Both Houghtaling and Orin pointed out that most of the decisions so far were decided in federal court at the summary judgment stage, meaning federal judges are interpreting state laws. Houghtaling said he would not have been able to present evidence that ISO considered viral contaminations to be compensable if his case had not gone to trial.
Attorneys for Marc Fisher LLC, a designer shoe distributor, also attempted to submit evidence about ISO’s statements to insurance regulators in a lawsuit that sought more than $100 million in damages. A state court judge dismissed the case after finding no coverage was owed because of a virus exclusion.
Nevertheless, Orin said the ISO’s comments to insurance regulators about the need for a virus exclusion in 2006 make for compelling evidence.
“Companies don’t go through the process of drafting exclusions and getting them approved by all 50 state insurance departments if they don’t need them,” she said.
Orin said she’s been practicing law long enough to see how tort liability in environmental law developed.

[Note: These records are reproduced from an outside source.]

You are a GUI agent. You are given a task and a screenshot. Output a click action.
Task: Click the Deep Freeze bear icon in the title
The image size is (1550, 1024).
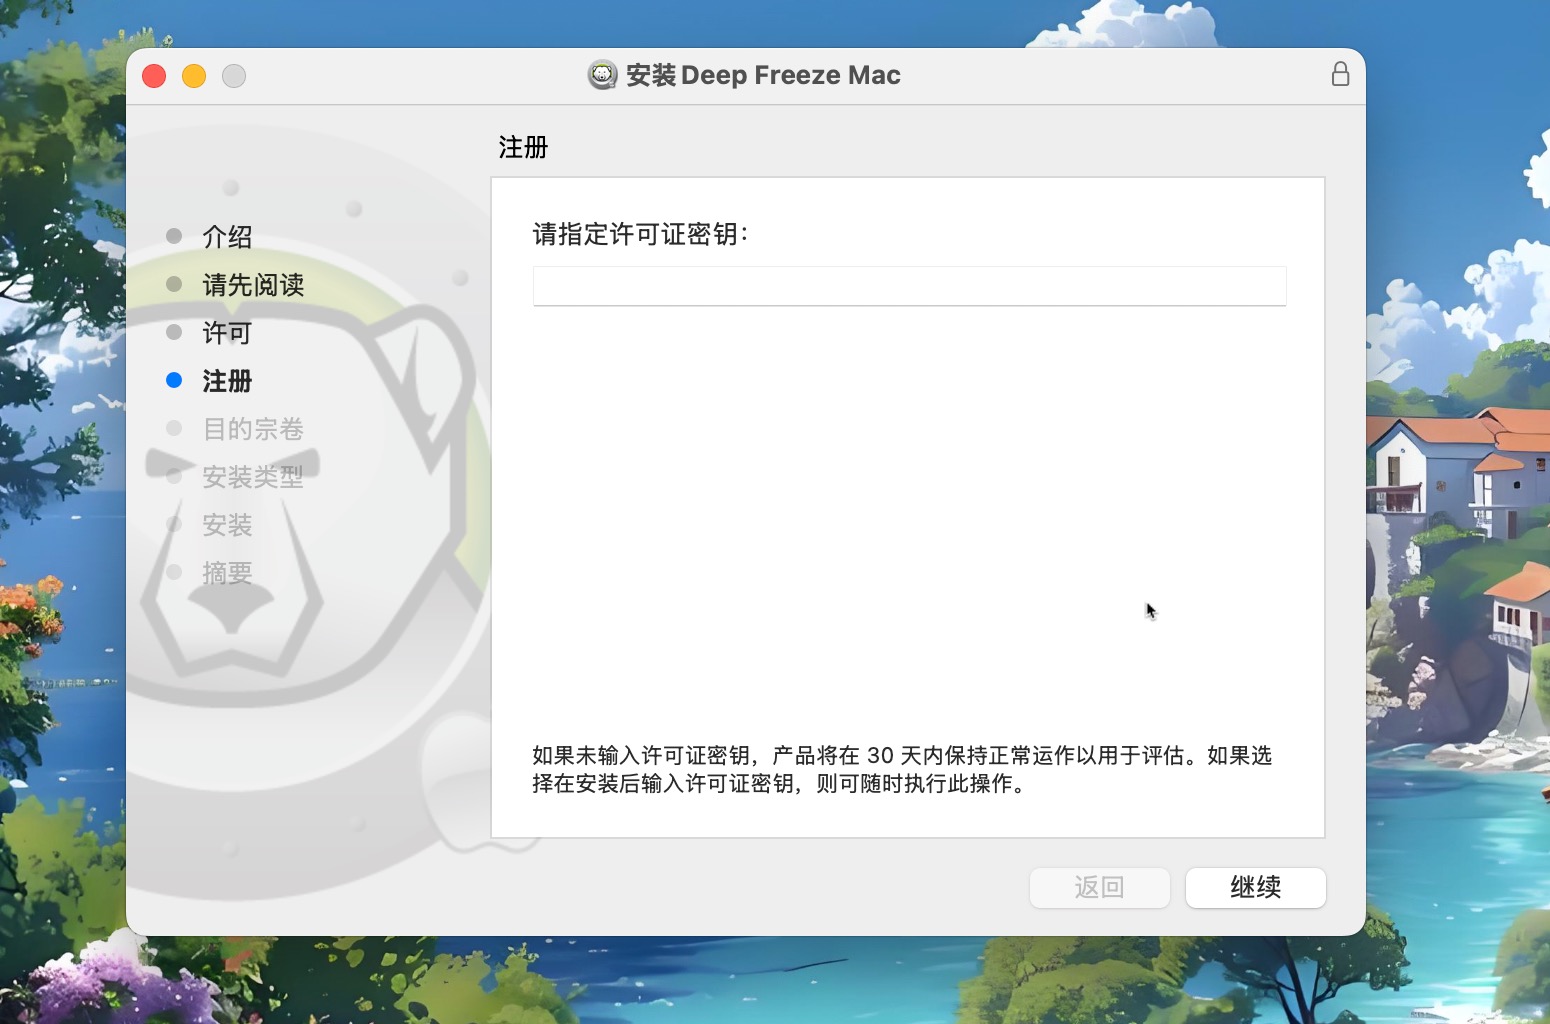[x=602, y=75]
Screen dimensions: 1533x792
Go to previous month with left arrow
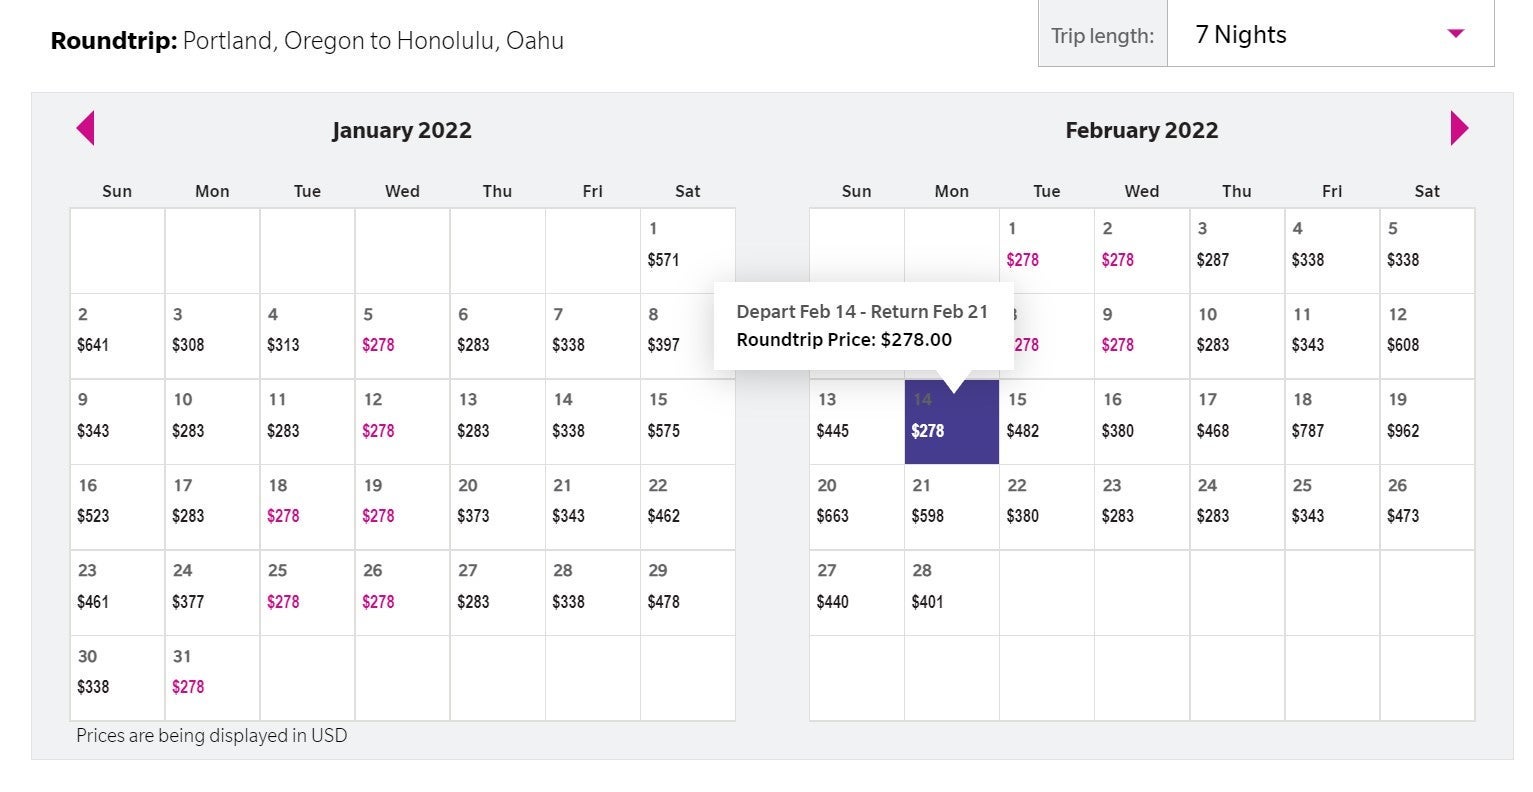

Insurers that excluded coverage for pollution won early rounds but then started losing cases.
She said the tide may be turning for COVID-19 business-interruption claims as well.

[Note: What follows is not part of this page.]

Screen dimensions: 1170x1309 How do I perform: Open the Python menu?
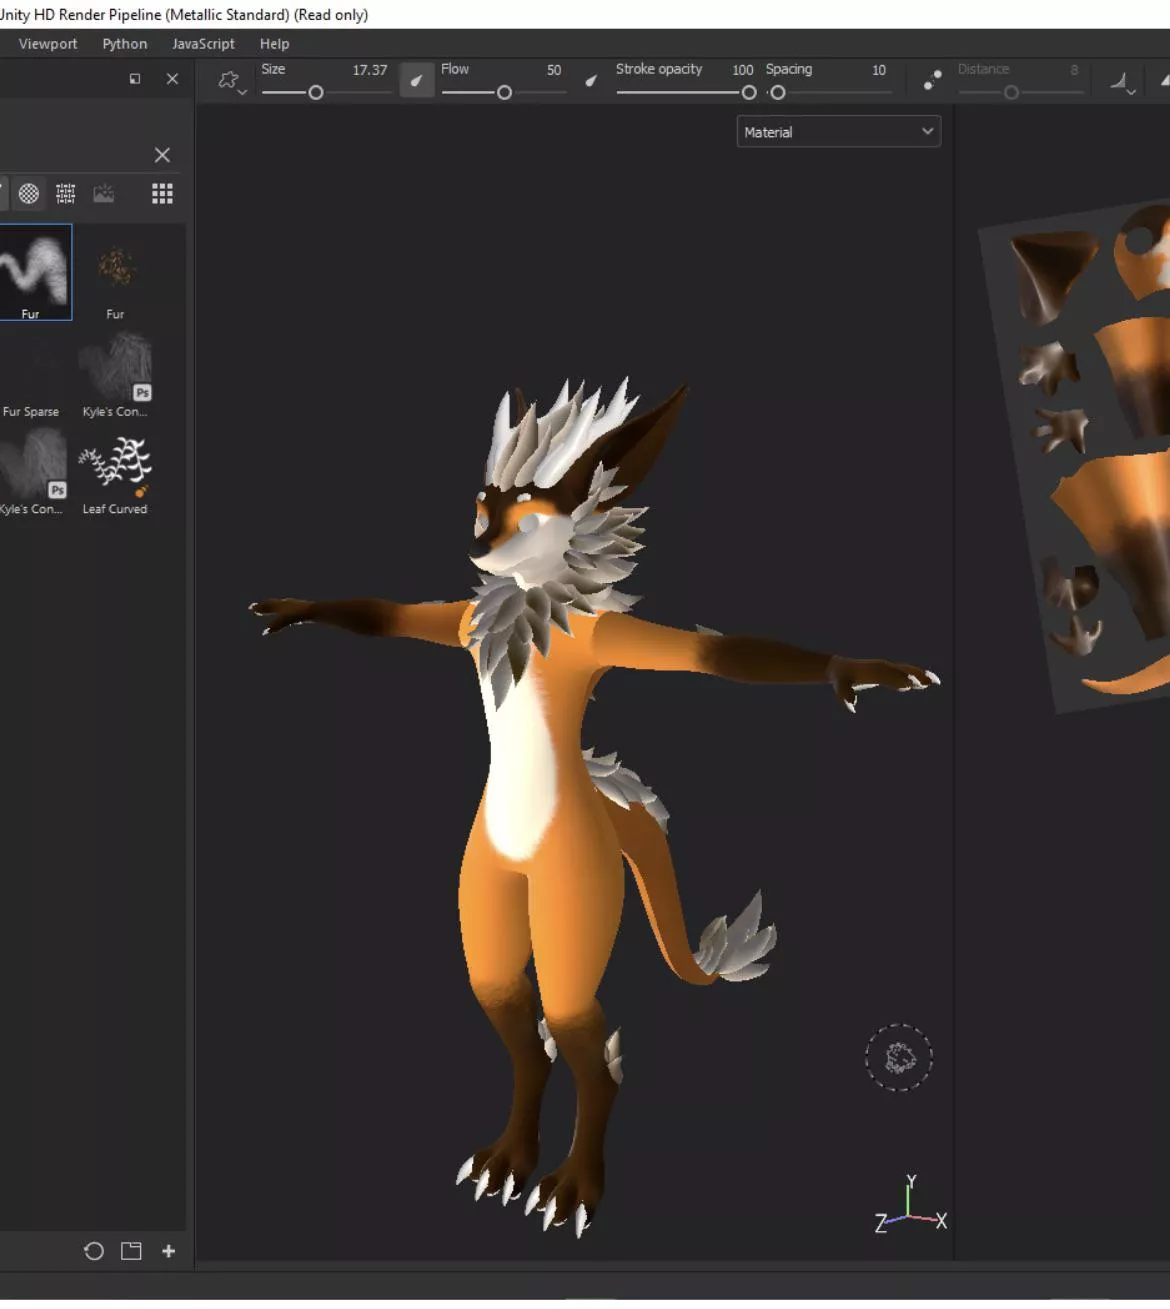124,43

“I think this thing can turn on a dime and I think insurance companies think it can too and are worried about it,” she said.
K. James Sullivan, a policyholder attorney with the Calfee law firm in Cleveland, Ohio, said the decision demonstrates that business-interruption coverage is a matter of state law and should be decided by state courts rather than federal courts.
“Although it relies on Louisiana law, which sometimes differs from other states’ laws, this case shares at least two things in common with many other U.S. states,” Sullivan said in an email. “First, it relies largely upon the principle that ambiguous insurance policy language gets construed in the policyholder’s favor as a matter of law, and this same principle exists in most U.S. states. Second, this case shares the same key question as most cases in U.S. state courts, which is how to interpret the phrase ‘direct physical loss or damage.'”
He said it stands to reason that other state high courts may find insurance policy language to be ambiguous.
“Here in Ohio, where ambiguities are construed in favor of policyholders, we continue to wait and see how our Ohio Supreme Court will rule on this topic in a pending case,” he said.